Little Sitkin


Facts


  • Official Name: Little Sitkin Island
  • Seismically Monitored: Yes
  • Color Code: GREEN
  • Alert Level: NORMAL
  • Elevation: 1188m (3897ft)
  • Latitude: 51.9531
  • Longitude: 178.5356
  • Smithsonian VNum: 311050
  • Pronunciation:
  • Nearby Towns:
    • Shemya Station 194 mi (312 km) NW
    • Adak 206 mi (332 km) SE
    • Attu Station 233 mi (375 km) NW
    • Atka 309 mi (497 km) NE
    • Nikolski 534 mi (860 km) NE

    Distance from Anchorage: 1343 mi (2161 km)

  • Subfeatures:
    • Caldera One
    • Caldera Two

Description

From Miller and others (1998) [1] : "The active stratovolcano on Little Sitkin Island occurs within the eroded remnants of a nested double caldera of probable late Pleistocene age. The older caldera (Caldera One) is about 4.8 km in diameter and is centered slightly northeast of the island's midpoint. The caldera formed at the site of a large stratovolcano, the remnants of which are the oldest rocks exposed on the island (unit Qtw [2] ).
"A second stratovolcano was constructed almost entirely of lava flows (unit Qd) within Caldera One and attained a height of about 900 m. A cataclysmic eruption, possibly in early post-glacial time, resulted in the formation of a second, smaller caldera (Caldera Two) that partially destroyed this cone. Caldera Two is elliptical in outline and measures 2.7 by 4 km; the inferred eastern and southern margins are coincident with those of Caldera One. Field relations suggest that the northern boundary of Caldera Two is a hinge along which a large block, comprising most of the Caldera One stratovolcano, was tilted southward during the caldera eruption. The highest peak on the island is on the post-caldera remnant of the second cone.
"A deposit of partly welded tuff up to 100 m thick (unit Qp) extends from the remnant cone northwest across the Caldera Two boundary fault, to slightly beyond the inferred location of the Caldera One boundary fault. The deposit is thought to have been emplaced by one of more pyroclastic flows, possibly associated with formation of Caldera Two [2] .
"Post-Caldera Two deposits are mainly lava flows (units Qls, Qlp, and Qlw). Two relatively recent aa flows have well developed levees; one originated from the breached central crater of Little Sitkin volcano, and the other from a fissure along the western trace of the Caldera One boundary fault [2] ."

Name Origin

The island of Little Sitkin was named "O[strov] Malyy Sitkhin," meaning "little Sitkin island" on the 1848 Russian Hydrographic Department Chart 1400. The name "Sitkin" may possibly be from the Unangam Tunuu word "sixtan," which, according to R.H. Geoghegan, means "from beneath or from under" (Orth, 1971). Bergsland (1994) translates this word as "dung" or "defecator."


References Cited

[1] Catalog of the historically active volcanoes of Alaska, 1998

Miller, T. P., McGimsey, R. G., Richter, D. H., Riehle, J. R., Nye, C. J., Yount, M. E., and Dumoulin, J. A., 1998, Catalog of the historically active volcanoes of Alaska: U.S. Geological Survey Open-File Report 98-0582, 104 p.

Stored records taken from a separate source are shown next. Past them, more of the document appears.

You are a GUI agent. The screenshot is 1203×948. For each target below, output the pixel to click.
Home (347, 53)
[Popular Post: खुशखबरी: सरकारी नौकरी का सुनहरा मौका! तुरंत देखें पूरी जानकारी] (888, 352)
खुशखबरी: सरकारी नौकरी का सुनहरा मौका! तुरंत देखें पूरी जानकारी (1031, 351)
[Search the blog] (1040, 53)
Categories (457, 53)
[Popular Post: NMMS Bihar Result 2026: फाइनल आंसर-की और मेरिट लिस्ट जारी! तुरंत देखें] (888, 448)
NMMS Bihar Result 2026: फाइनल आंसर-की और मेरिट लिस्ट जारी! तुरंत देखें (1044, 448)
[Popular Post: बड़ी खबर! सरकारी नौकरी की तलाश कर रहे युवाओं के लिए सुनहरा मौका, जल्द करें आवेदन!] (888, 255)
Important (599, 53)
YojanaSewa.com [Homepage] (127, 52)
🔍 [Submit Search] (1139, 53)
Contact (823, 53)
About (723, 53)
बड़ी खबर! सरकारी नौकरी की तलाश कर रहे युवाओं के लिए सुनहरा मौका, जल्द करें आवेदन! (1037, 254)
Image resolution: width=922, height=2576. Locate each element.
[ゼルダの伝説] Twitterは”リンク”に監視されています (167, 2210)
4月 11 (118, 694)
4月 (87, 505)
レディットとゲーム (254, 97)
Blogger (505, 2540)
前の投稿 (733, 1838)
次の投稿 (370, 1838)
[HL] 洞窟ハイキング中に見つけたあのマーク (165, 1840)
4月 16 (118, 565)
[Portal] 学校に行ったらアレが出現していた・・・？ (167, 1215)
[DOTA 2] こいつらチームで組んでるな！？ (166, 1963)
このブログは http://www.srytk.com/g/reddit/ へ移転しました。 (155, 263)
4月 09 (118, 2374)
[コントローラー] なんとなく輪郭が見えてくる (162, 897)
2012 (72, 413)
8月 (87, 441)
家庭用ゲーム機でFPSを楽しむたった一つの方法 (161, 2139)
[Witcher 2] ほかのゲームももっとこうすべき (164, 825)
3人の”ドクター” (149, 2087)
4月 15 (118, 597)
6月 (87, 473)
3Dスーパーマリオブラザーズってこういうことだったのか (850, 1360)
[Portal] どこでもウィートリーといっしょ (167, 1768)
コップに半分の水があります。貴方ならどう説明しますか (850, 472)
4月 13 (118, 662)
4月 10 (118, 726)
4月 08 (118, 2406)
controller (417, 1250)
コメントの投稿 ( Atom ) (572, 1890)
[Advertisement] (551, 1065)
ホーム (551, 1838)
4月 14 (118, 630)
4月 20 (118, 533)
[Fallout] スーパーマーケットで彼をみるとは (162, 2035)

[2] Geology of Little Sitkin Island, Alaska, 1959

Snyder, G. L., 1959, Geology of Little Sitkin Island, Alaska: in Investigations of Alaskan volcanoes, U.S. Geological Survey Bulletin 1028-H, p. 169-210, 1 plate, scale 1:20,000.

Current Activity

No new updates for Little Sitkin volcano since July 14, 2022, 2:40 pm.